I think part of why this post doesn't really land for me is that the last big complaint I saw was. about the fact that Slay the Princess is vastly larger than it needs to be because all the audio is shipped as WAVs, which isn't something that would take a lot of arcane knowledge to fix.

and, sure, most people don't know the technical skill that goes into optimization and will never see the code. but optimization is all about the end result. i don't need to be a chef to say that a rubbery hamburger that's more carbon than meat was "badly cooked". ultimately I think 'badly optimized' and "shitty performance" mean the same thing. conversely, if I write the fancy clever algorithmic approach on the first go, I would say that's just as "optimized" as if I had written the slow approach first and changed it later.

similarly, I would describe a song where the creator didn't bother adjusting the volume on the individual instruments relative to each other as "mixed poorly" even though by definition they didn't mix it (or "mixed well" if it came out good)

a complaint that i often see that this does map onto is "spaghetti code"; code structure translates far less immediately onto things the user can see than performance choices (unless you have a mod API)

a burger is, necessarily, cooked, or it's not a burger. i think the thorn in my ass here is that you can write and ship code without ever thinking about performance at all, and it might be fast enough or it might not, but either way i don't think it really "has been optimized". that implies someone specifically took a look at it, surely. it's more like reading subpar prose and saying it's "poorly edited" — chances are it wasn't edited at all

shipping all wavs doesn't even surprise me. maybe that was easier for the sound folks and someone intended to convert them all once they were set in stone but forgot when other things came up. games are so big it's so easy for things to slip through the cracks. and sure it sucks for everyone when that happens. but "badly optimized" always reads to me like it's saying someone tried and fucked up, which is a fair bit different

eh i mean see my mixing example; i think we just use language differently here, and debates over language are rarely productive, so i think there's nothing more for either of us to say (i am saying this in a neutral manner, not like an anime character unsheathing her blade before the final duel)

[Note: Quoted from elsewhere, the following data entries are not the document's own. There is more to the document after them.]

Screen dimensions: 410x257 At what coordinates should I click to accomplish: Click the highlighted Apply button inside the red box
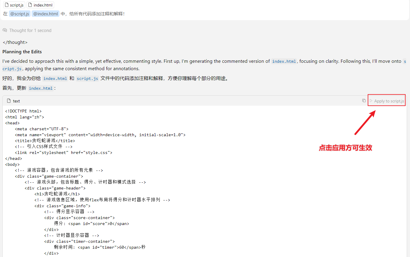pyautogui.click(x=387, y=100)
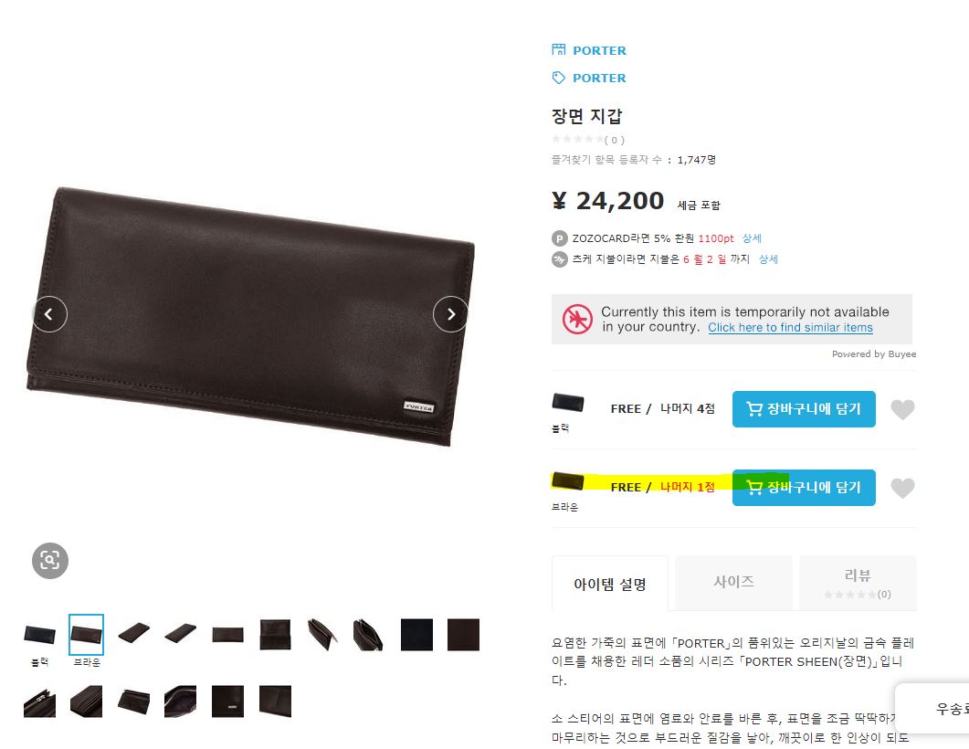Switch to the 리뷰 tab
This screenshot has width=969, height=749.
tap(858, 582)
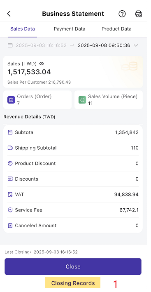151x292 pixels.
Task: Switch to the Payment Data tab
Action: [70, 29]
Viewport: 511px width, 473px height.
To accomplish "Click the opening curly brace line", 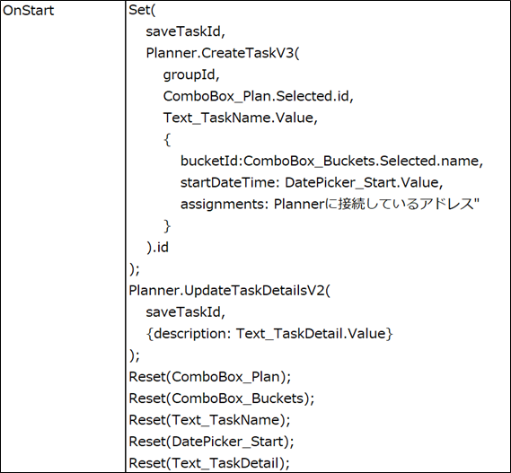I will click(167, 140).
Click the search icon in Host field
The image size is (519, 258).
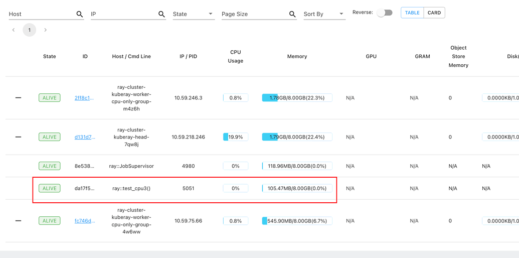(x=79, y=15)
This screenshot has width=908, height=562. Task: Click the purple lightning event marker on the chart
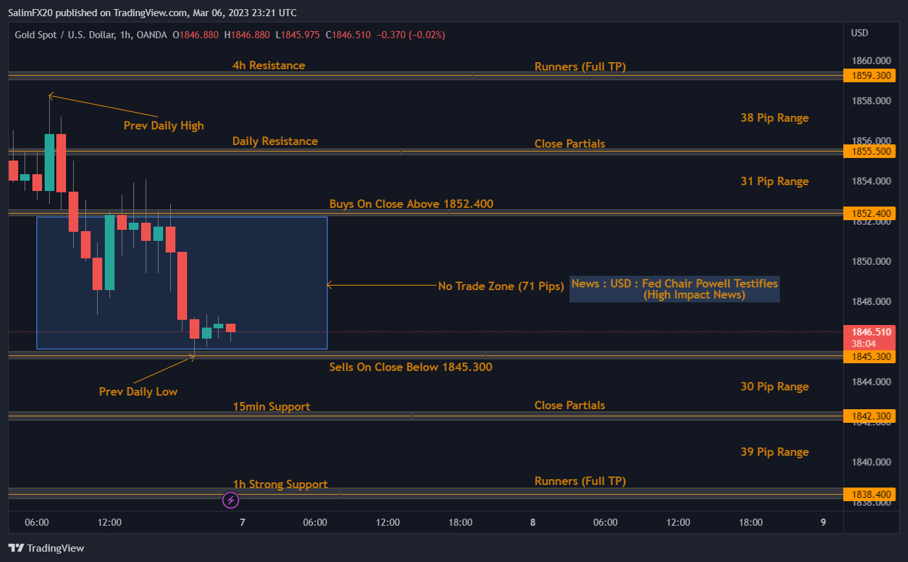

but yeah i'm not surprised by it, i've used wavs in development. i was more pointing it out as an example of something that could get very significant gains with relatively little effort and where you can easily tell whether you've made progress

"Spaghetti code" annoys me far more than "badly optimised" because it has an actual meaning which is incredibly not relevant to gamers—the quality of the code that the people working for Game Freak or Bethesda write matters to them because bad practices now create technical debt which might impede their work down the line, but it does not make a blind bit of difference to your enjoyment of the game that VVVVVV uses a single giant switch statement or whatever.

Programmers might chafe at gamers using "optimisation" in ways that don't line up with their understanding of the term, but that's not really any different to physicists complaining about people using "speed" and "velocity" interchangeably; they're not talking your subdialect, and "optimisation" is I think somewhat meaningful within the confines of gamers talking to one another about games.